This document outlines the architecture for implementing individual providers in LiteLLM-RS, using DeepSeek as a comprehensive example. This complements the main System Overview by focusing on provider-specific implementation patterns.
Each provider in LiteLLM-RS follows a modular, trait-based architecture that ensures consistency, maintainability, and extensibility. The architecture is inspired by Python LiteLLM's provider system but leverages Rust's type safety and zero-cost abstractions.

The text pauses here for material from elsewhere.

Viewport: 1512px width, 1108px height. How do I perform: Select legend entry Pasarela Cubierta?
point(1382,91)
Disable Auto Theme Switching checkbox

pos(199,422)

src/core/providers/deepseek/
├── mod.rs # Module organization & exports
├── client.rs # HTTP client & request execution
├── config.rs # Configuration & validation
├── error.rs # Provider-specific error types
├── models.rs # Model registry & specifications
├── provider.rs # Main provider implementation
├── streaming.rs # Streaming response handling
└── tests.rs # Unit & integration tests
- Configuration: Environment & YAML config handling
- Client: HTTP communication & API interaction
- Transformation: Request/response format conversion
- Error Handling: Provider-specific error mapping
- Model Registry: Dynamic model discovery & capabilities
- Streaming: Real-time response processing
Each provider implements standardized traits for consistent behavior across the system.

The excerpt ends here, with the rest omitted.